Doctors at a hospital in Australia were bewildered when a 30-year-old woman showed up with intense stomach pains.
Her heart rate was faster than normal, and the membrane lining her abdominal wall was inflamed, one of her doctors wrote in a medical article published Monday by BMJ Case Reports. But her vital signs, laboratory tests, ultrasound and a scan of her liver, gallbladder and bile ducts were all normal.
The woman also had not had surgery recently, which eliminated the possibility that a surgeon accidentally left a foreign object inside her, according to Popular Science. But a CT scan revealed that a thin, metallic wire was lodged in her intestines.
And it had been there for at least a decade.
That object, a little more than 2½ inches long, was a dental brace wire that the woman used to wear, according to her doctors. It caused her intestine “to twist around on itself — a condition known as volvulus,” according to a news release from BMJ Case Reports, an online collection of articles and case reports submitted by health-care professionals and researchers.
The woman told doctors that she wore braces 10 years ago and has had them removed since. She also said she does not remember ingesting the wire or losing part of her braces, wrote Talia Shepherd, one of the doctors who treated the woman at Sir Charles Gairdner Hospital in Nedlands in Western Australia.
“The case is so unique is because normally if you swallow something like that, it presents earlier,” Shepherd told Popular Science.
More typically, people unknowingly ingest things like fish bones instead of metallic objects, Shepherd said. And they usually realize it shortly after. In the woman’s case, she didn’t experience any pain until recently.
“We were all a bit dumbfounded,” Shepherd told the magazine. “It wasn’t what I was expecting to find at all.”
Accidentally ingesting foreign objects is not unheard of.
Last May, Live Science published a list of “11 Weird Things People Have Swallowed.” It includes small and pointed objects like a bobby pin and a dental instrument, as well as larger ones like a cellphone, a pen, a lighter and a toothbrush.
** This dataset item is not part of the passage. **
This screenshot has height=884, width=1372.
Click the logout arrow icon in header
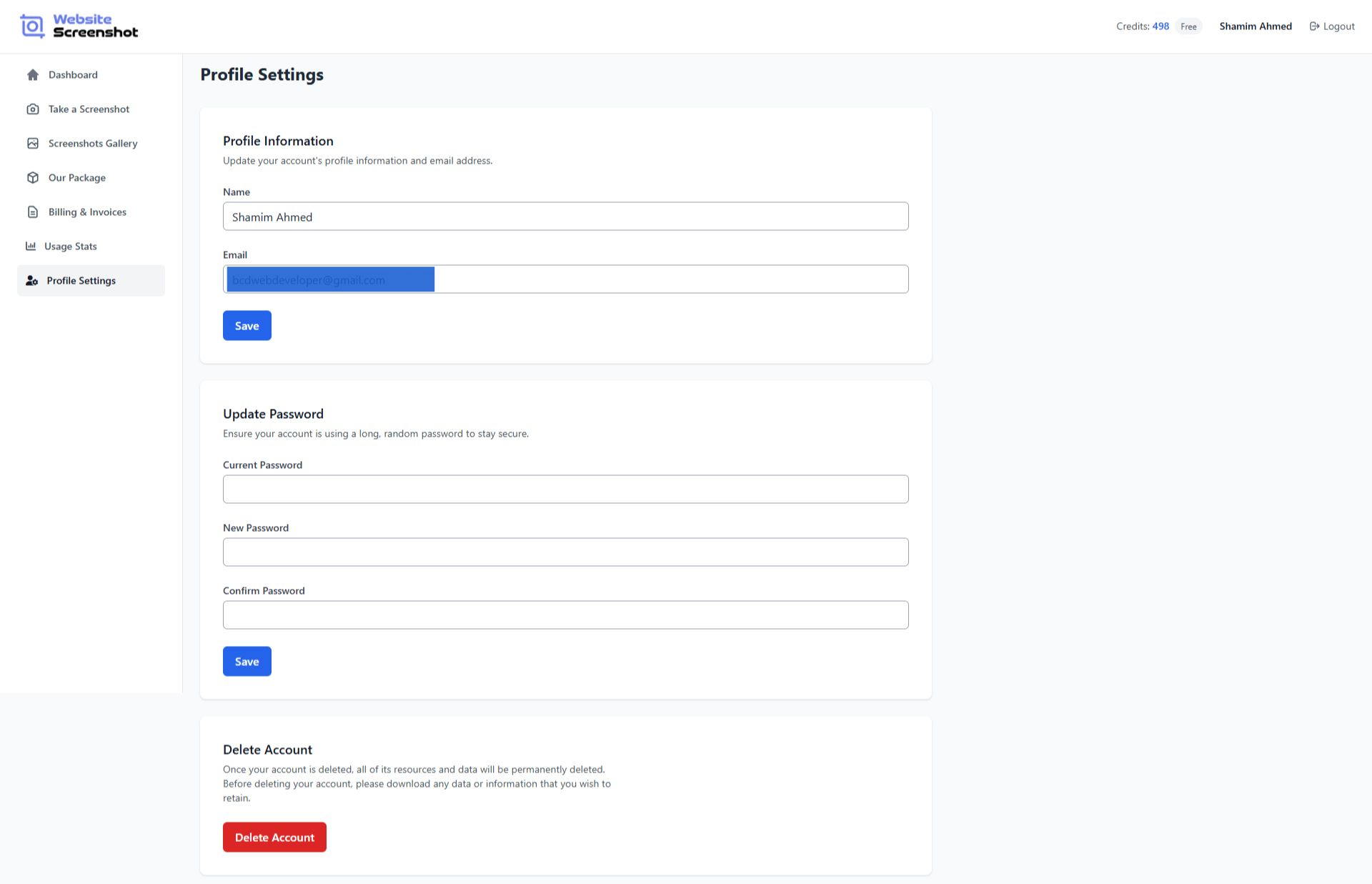(x=1314, y=26)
In a 2015 medical case from Saudi Arabia, doctors examining an X-Ray of a 16-month-old boy’s esophagus came face-to-face with an image of a smiling SpongeBob SquarePants. Ghofran Ageely, a radiology resident at King Abdulaziz University Hospital in Jiddah, Saudi Arabia, told Live Science that the toddler had swallowed his older sister’s SpongeBob pendant.
Ageely said she initially thought it was a pin or a hair accessory because an X-ray of the child’s body from the side showed a thin object in his esophagus. She was shocked after looking at the frontal view.
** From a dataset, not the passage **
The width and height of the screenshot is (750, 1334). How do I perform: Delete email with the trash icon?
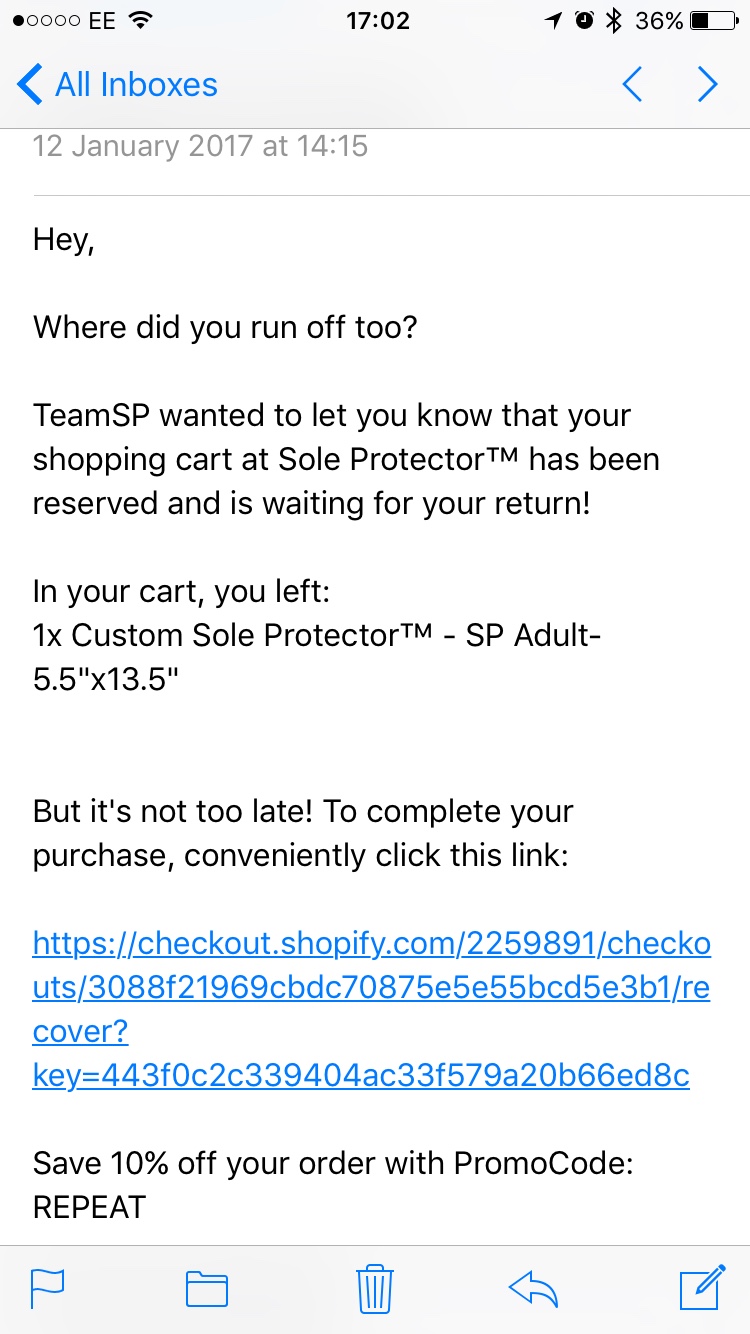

“‘ SpongeBob,’ I screamed!!!” Ageely told Live Science in an email. “I was amazed by the visible details. You can see the freckles, shoes and fingers … AMAZING.”
Last May, a Texas mother warned other parents after her daughter accidentally swallowed a fidget spinner. They were in a car when she noticed her daughter choking, Kelly Rose Joniec wrote on her Facebook page, according to USA Today.
A recent report by a consumer watchdog group warned parents of the dangers of the popular toy, which it said has “the potential to lead to tragic or deadly consequences.”
As for the woman from Australia, Shepherd said she recovered well.